▶ What you should do:
Copy out the part that opens with the line containing "You are a computer-use" and closes with the line containing "[x=215, y=86]", putting "Contacts" in place of "Profiles" and changing nothing else.

▶ Material for the task:
* BEGIN *
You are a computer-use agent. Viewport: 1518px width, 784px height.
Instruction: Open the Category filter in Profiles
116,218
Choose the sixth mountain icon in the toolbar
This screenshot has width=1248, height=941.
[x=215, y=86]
* END *
* BEGIN *
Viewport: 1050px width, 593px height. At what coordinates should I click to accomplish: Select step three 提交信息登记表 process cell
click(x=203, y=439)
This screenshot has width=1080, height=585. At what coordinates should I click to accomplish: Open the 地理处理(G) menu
* END *
* BEGIN *
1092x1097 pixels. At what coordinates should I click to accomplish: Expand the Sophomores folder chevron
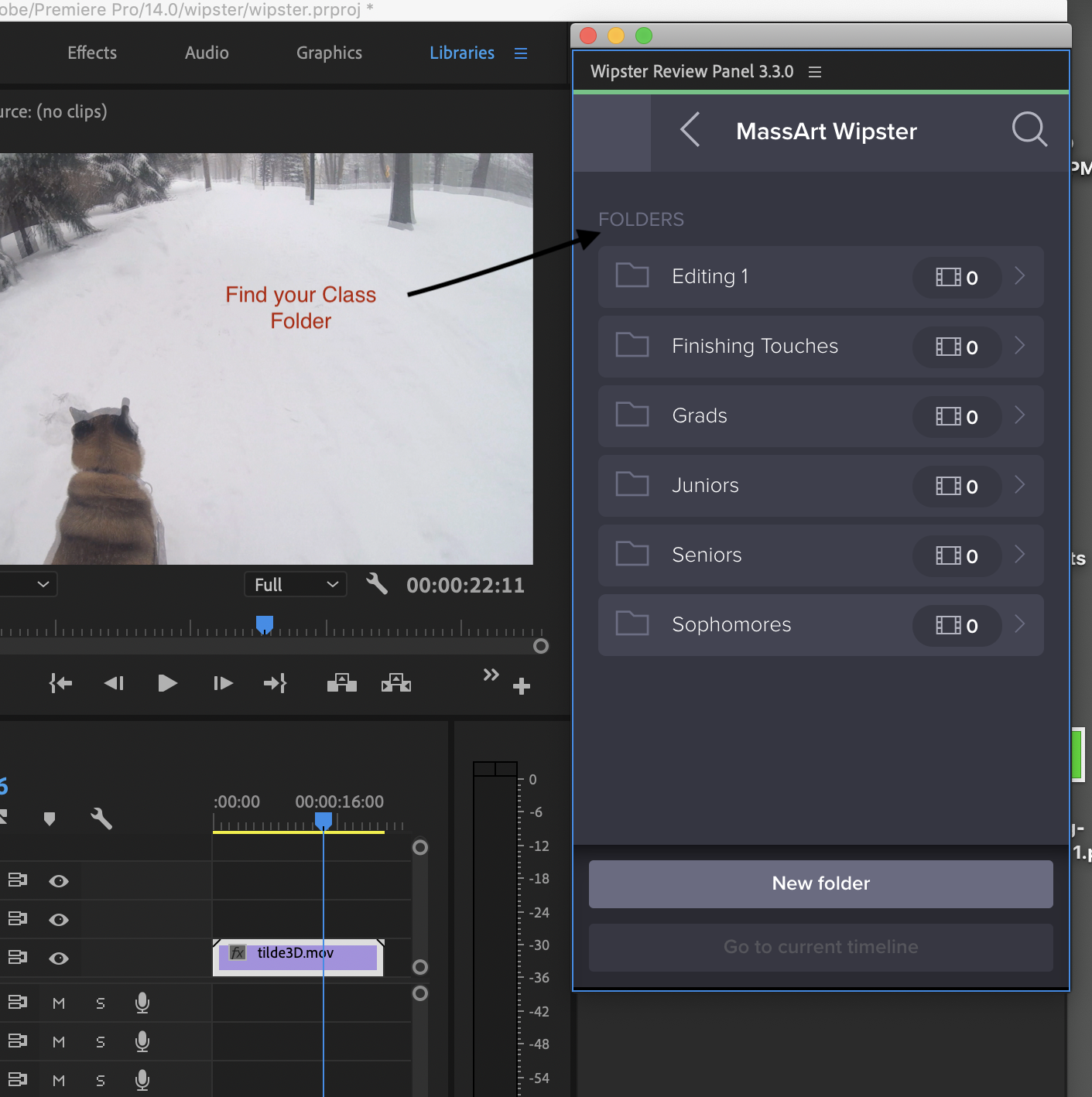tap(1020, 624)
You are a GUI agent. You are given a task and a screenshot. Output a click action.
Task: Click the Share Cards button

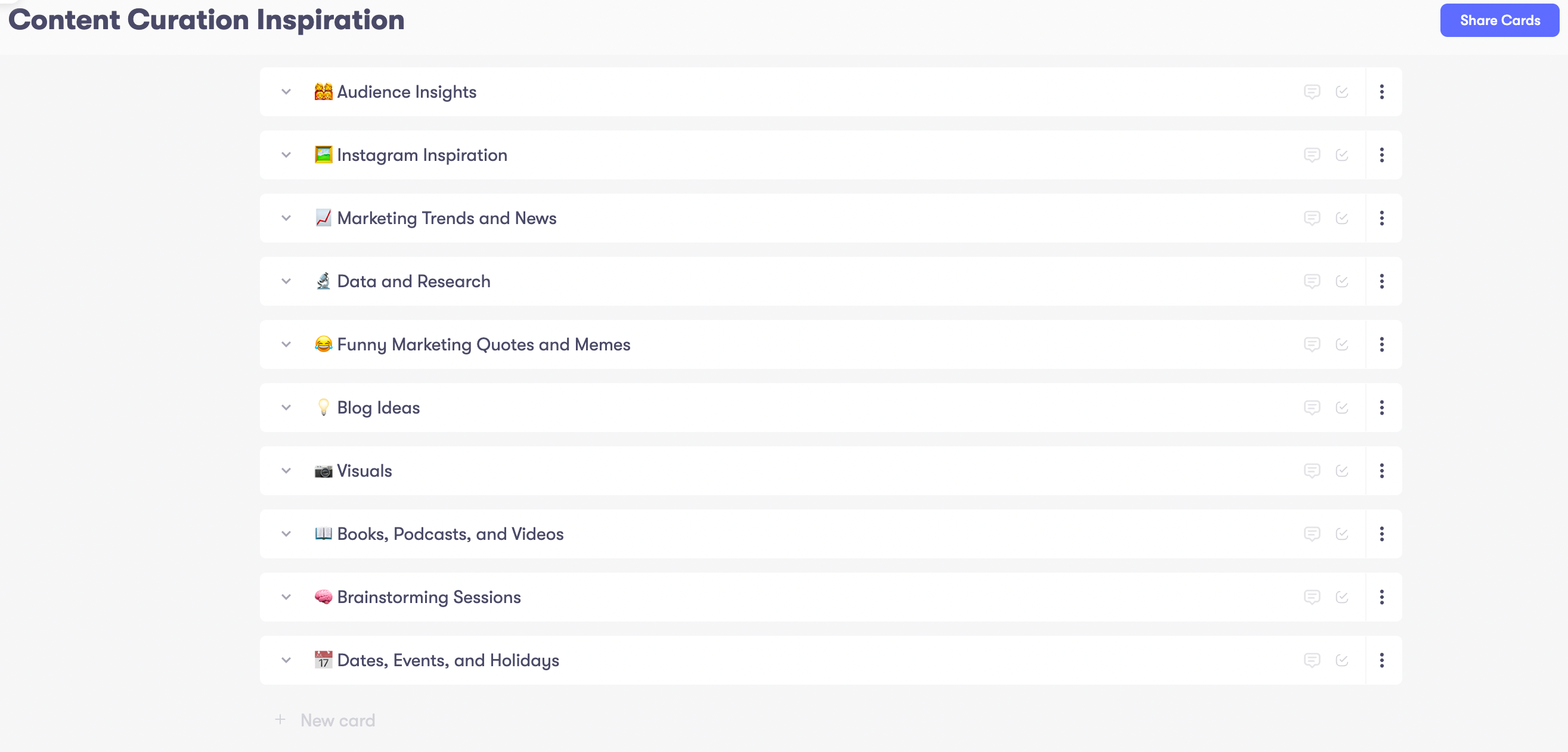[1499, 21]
* END *
▶ Response below:
You are a computer-use agent. Viewport: 1518px width, 784px height.
Instruction: Open the Category filter in Contacts
116,218
Choose the sixth mountain icon in the toolbar
This screenshot has width=1248, height=941.
[x=215, y=86]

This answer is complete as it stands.